START Extracted records
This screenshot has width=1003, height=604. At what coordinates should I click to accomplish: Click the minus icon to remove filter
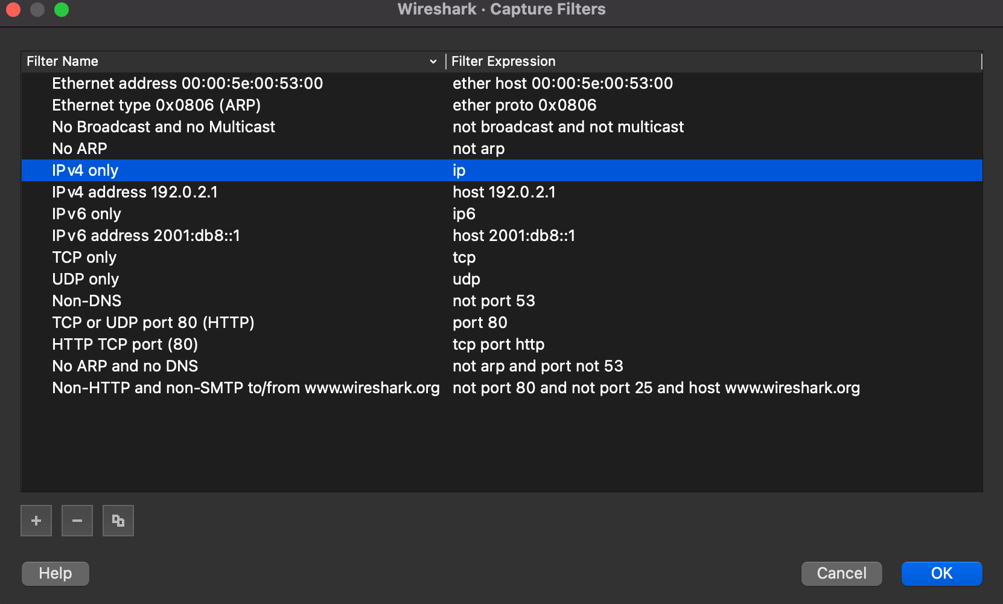[77, 521]

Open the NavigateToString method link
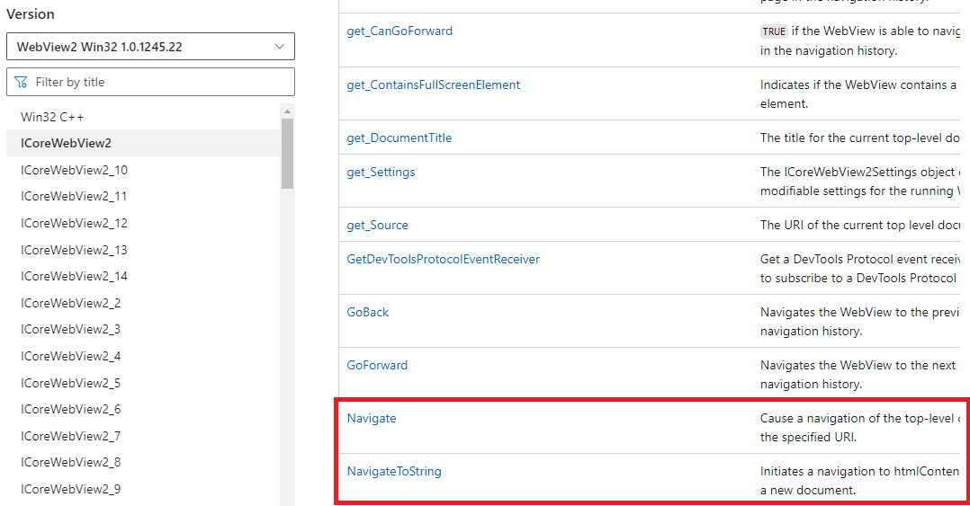tap(393, 471)
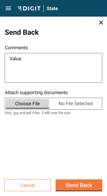Image resolution: width=107 pixels, height=196 pixels.
Task: Click the No File Selected text
Action: tap(75, 104)
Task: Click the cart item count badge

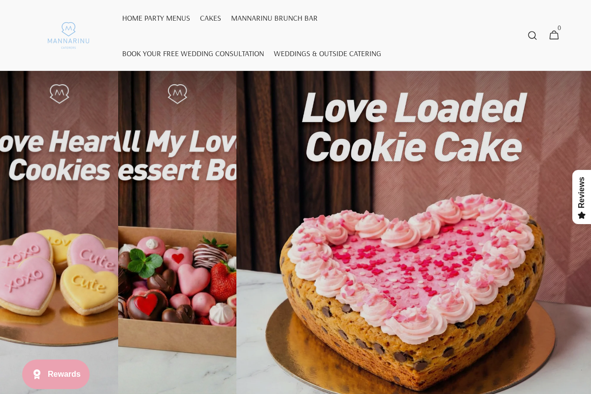Action: click(559, 28)
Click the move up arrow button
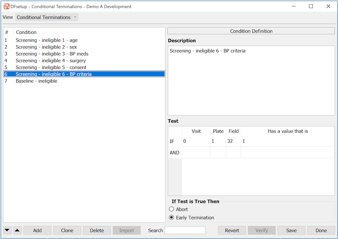The width and height of the screenshot is (338, 239). (x=17, y=230)
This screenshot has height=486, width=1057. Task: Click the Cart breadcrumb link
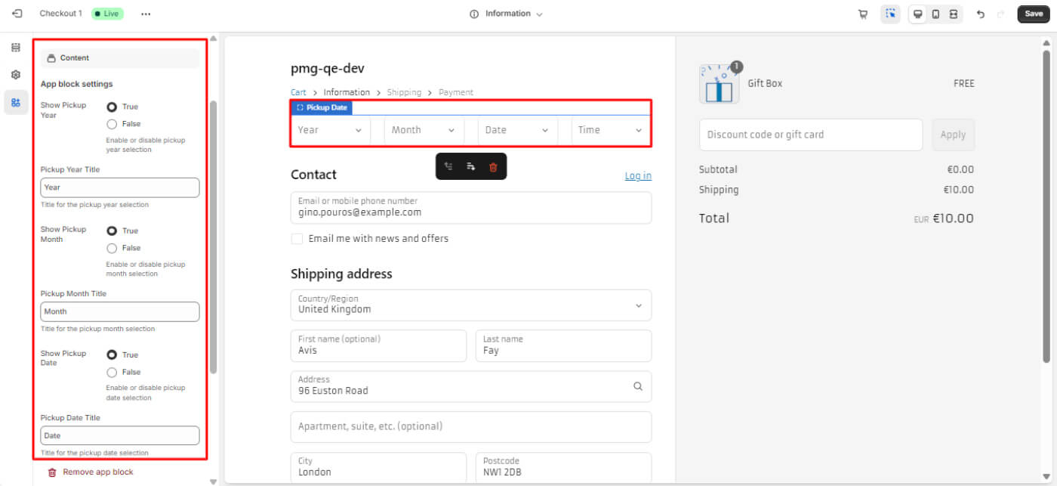[298, 92]
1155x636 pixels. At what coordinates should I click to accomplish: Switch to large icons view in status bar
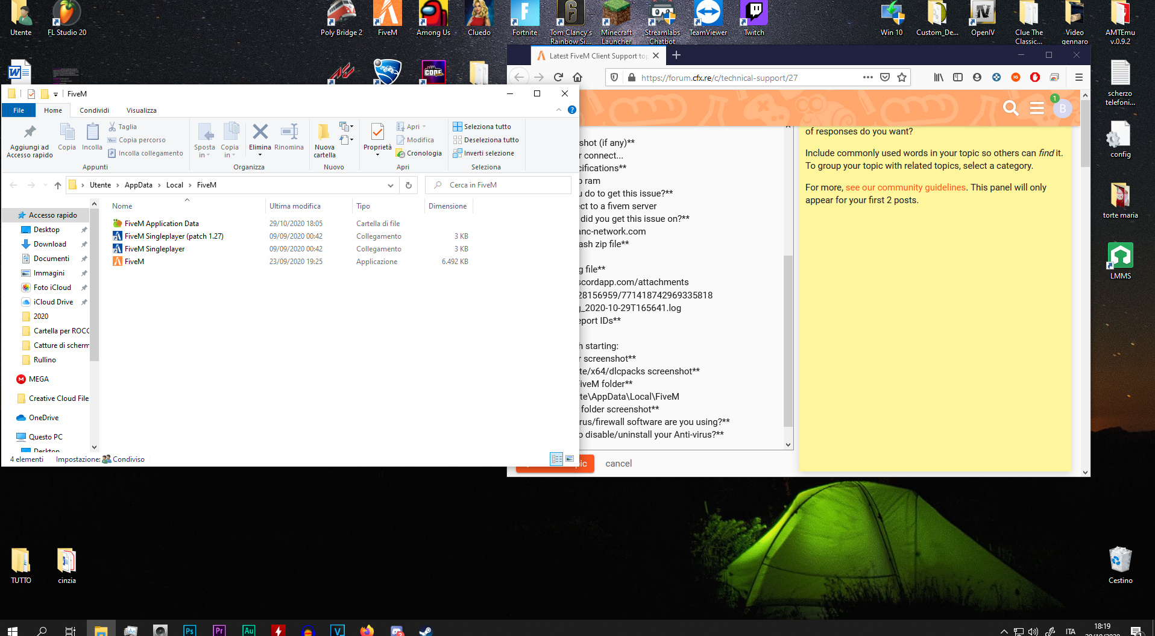570,459
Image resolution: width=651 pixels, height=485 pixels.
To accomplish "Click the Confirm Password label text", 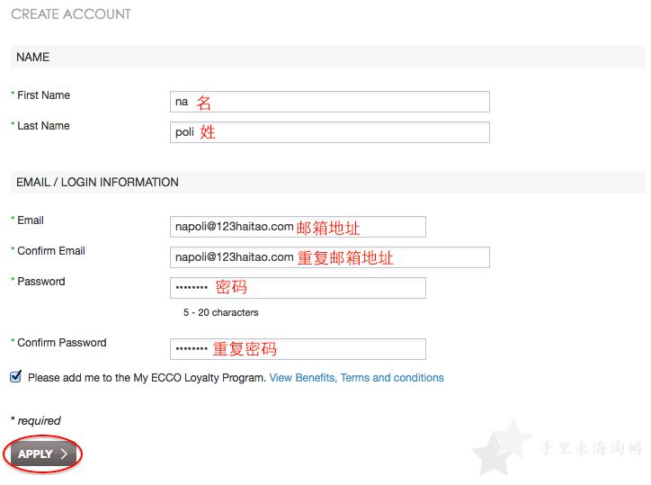I will click(x=62, y=343).
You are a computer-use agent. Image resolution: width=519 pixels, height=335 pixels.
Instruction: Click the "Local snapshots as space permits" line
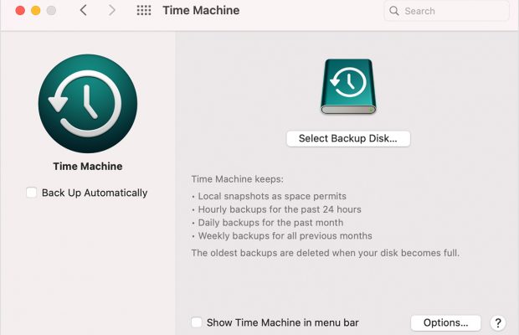pyautogui.click(x=268, y=195)
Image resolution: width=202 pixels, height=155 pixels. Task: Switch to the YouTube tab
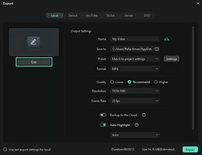(x=92, y=16)
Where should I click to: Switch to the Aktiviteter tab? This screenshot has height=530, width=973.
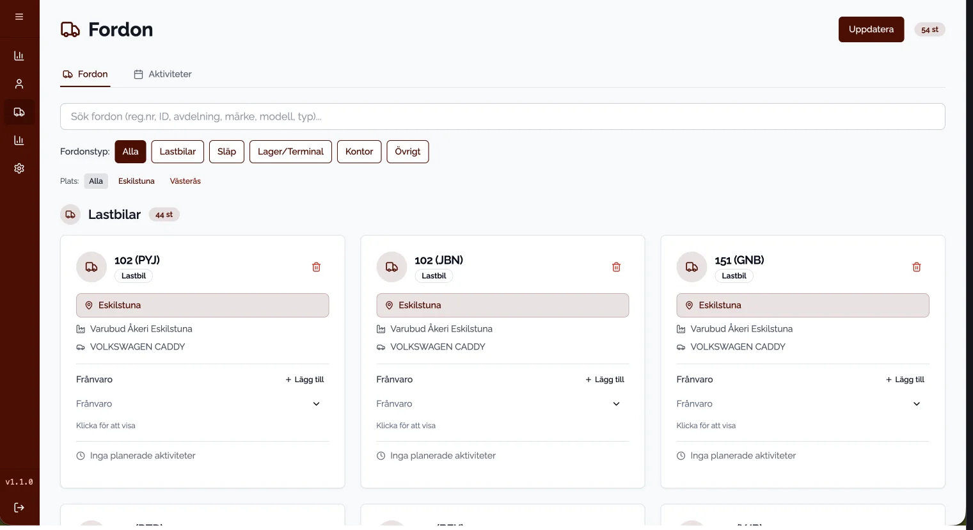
END Extracted records
What needs to be done – Would you output only the span of the records above that opens with the line containing "Task: Click the cart item count badge" and closes with the line containing "Image resolution: width=651", ends included and pictures dropped?

Answer section –
Task: Click the cart item count badge

Action: click(559, 28)
Click the move up arrow button
The width and height of the screenshot is (338, 239). (x=17, y=230)
This screenshot has height=486, width=1057. Task: Click the Cart breadcrumb link
[298, 92]
1155x636 pixels. At what coordinates should I click to accomplish: Switch to large icons view in status bar
570,459
Image resolution: width=651 pixels, height=485 pixels.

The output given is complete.